*** Opening Material provided ***

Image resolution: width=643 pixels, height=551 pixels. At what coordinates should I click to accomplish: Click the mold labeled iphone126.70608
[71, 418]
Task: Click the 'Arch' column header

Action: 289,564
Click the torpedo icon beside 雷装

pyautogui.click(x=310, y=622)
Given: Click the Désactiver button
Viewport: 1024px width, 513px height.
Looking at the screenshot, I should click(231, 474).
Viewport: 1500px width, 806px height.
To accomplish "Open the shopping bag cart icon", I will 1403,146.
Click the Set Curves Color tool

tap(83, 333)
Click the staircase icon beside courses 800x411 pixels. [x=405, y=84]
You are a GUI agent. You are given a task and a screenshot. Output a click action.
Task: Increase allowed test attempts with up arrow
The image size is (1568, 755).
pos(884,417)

*** Closing Material provided ***

Task prompt:
Every line of the data above is to be repeated exactly.

Answer to this problem:
Image resolution: width=643 pixels, height=551 pixels. At what coordinates should I click to accomplish: Click the mold labeled iphone126.70608
[71, 418]
Task: Click the 'Arch' column header

Action: 289,564
Click the torpedo icon beside 雷装

pyautogui.click(x=310, y=622)
Given: Click the Désactiver button
Viewport: 1024px width, 513px height.
Looking at the screenshot, I should click(231, 474).
Viewport: 1500px width, 806px height.
To accomplish "Open the shopping bag cart icon", I will 1403,146.
Click the Set Curves Color tool

tap(83, 333)
Click the staircase icon beside courses 800x411 pixels. [x=405, y=84]
You are a GUI agent. You are given a task and a screenshot. Output a click action.
Task: Increase allowed test attempts with up arrow
The image size is (1568, 755).
pos(884,417)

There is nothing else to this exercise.